Duskfade é um título que surpreende desde os primeiros minutos. Desenvolvido pelo estúdio indie Weird Beluga, o jogo se apresenta como uma verdadeira carta de amor aos clássicos da era PlayStation 2, mas sem se limitar a ser apenas uma homenagem. Ele constrói sua própria identidade ao oferecer uma campanha envolvente, cheia de segredos e com uma narrativa que vai muito além do esperado para o gênero.
A história acompanha Zirian e Allira, dois irmãos que vivem em um mundo fantástico repleto de mistério e criaturas mágicas. Um evento inesperado separa os dois e coloca Zirian em uma jornada de autodescoberta, enfrentando desafios que vão muito além da fantasia. O enredo, apesar de inicialmente parecer leve e até infantil, se aprofunda em temas complexos como perda, amadurecimento e a força dos laços familiares. Essa dualidade entre a estética colorida e os temas mais sérios cria uma experiência única, capaz de emocionar tanto jogadores mais jovens quanto veteranos.

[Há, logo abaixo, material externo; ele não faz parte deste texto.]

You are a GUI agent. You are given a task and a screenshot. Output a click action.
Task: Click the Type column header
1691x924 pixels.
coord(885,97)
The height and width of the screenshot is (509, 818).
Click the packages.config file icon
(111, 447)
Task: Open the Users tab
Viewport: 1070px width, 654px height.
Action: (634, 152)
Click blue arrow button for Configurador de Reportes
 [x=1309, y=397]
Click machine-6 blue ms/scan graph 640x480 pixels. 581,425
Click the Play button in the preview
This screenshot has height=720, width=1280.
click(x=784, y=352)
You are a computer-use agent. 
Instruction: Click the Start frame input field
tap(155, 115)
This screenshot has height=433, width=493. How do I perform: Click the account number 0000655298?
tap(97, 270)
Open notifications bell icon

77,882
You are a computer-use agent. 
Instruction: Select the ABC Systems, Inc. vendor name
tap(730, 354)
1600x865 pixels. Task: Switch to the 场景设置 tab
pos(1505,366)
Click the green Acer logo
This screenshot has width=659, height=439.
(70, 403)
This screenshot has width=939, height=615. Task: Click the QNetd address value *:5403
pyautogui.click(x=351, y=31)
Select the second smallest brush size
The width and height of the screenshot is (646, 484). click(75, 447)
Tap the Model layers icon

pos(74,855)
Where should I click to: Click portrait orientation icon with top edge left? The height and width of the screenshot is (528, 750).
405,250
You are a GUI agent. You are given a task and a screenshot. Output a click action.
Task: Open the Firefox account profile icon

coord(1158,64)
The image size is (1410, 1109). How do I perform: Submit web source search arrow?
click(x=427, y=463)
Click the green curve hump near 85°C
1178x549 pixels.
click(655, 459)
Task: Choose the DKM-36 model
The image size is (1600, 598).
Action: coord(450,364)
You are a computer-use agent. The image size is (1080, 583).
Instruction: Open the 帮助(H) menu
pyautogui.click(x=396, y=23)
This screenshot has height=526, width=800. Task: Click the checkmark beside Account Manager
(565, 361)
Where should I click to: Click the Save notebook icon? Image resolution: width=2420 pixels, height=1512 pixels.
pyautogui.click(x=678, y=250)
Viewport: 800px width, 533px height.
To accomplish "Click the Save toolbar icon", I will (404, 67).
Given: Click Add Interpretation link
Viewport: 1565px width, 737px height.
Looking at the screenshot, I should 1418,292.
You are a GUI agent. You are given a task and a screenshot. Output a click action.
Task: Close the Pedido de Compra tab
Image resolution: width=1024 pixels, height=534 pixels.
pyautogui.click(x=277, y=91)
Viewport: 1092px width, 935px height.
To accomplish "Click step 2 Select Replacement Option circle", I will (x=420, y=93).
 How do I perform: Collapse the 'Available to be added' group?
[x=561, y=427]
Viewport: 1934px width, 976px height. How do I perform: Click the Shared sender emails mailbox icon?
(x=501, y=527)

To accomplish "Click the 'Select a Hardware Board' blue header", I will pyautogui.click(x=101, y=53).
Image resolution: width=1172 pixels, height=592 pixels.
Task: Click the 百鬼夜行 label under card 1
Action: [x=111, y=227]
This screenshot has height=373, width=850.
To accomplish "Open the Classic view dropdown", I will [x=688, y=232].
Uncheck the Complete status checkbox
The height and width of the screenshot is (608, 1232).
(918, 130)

O grande destaque de Duskfade está na exploração. Cada cenário é construído como um verdadeiro quebra-cabeça, incentivando a curiosidade e recompensando quem se dedica a investigar cada canto. Novas habilidades desbloqueadas ao longo da campanha permitem revisitar áreas antigas e acessar caminhos antes inacessíveis, trazendo aquela sensação clássica de conquista e descoberta. Esse ritmo mantém a aventura sempre fresca e evita a repetição, tornando cada momento significativo.
A jogabilidade é fluida e prazerosa, com controles precisos que remetem aos melhores títulos do gênero. O combate, embora divertido, não chega a ser desafiador, o que pode frustrar jogadores que buscam maior intensidade. Ainda assim, a variedade de inimigos e chefes criativos mantém o interesse, especialmente quando combinados com as mecânicas de plataforma. O jogo também se destaca pela direção de arte, que mistura cenários vibrantes com uma atmosfera melancólica, reforçando o tom da narrativa.
Em suma, Duskfade no PlayStation 5 é uma aventura memorável que combina nostalgia, emoção e criatividade. Uma obra que merece ser celebrada e que certamente ficará marcada como um dos grandes títulos de plataforma desta década.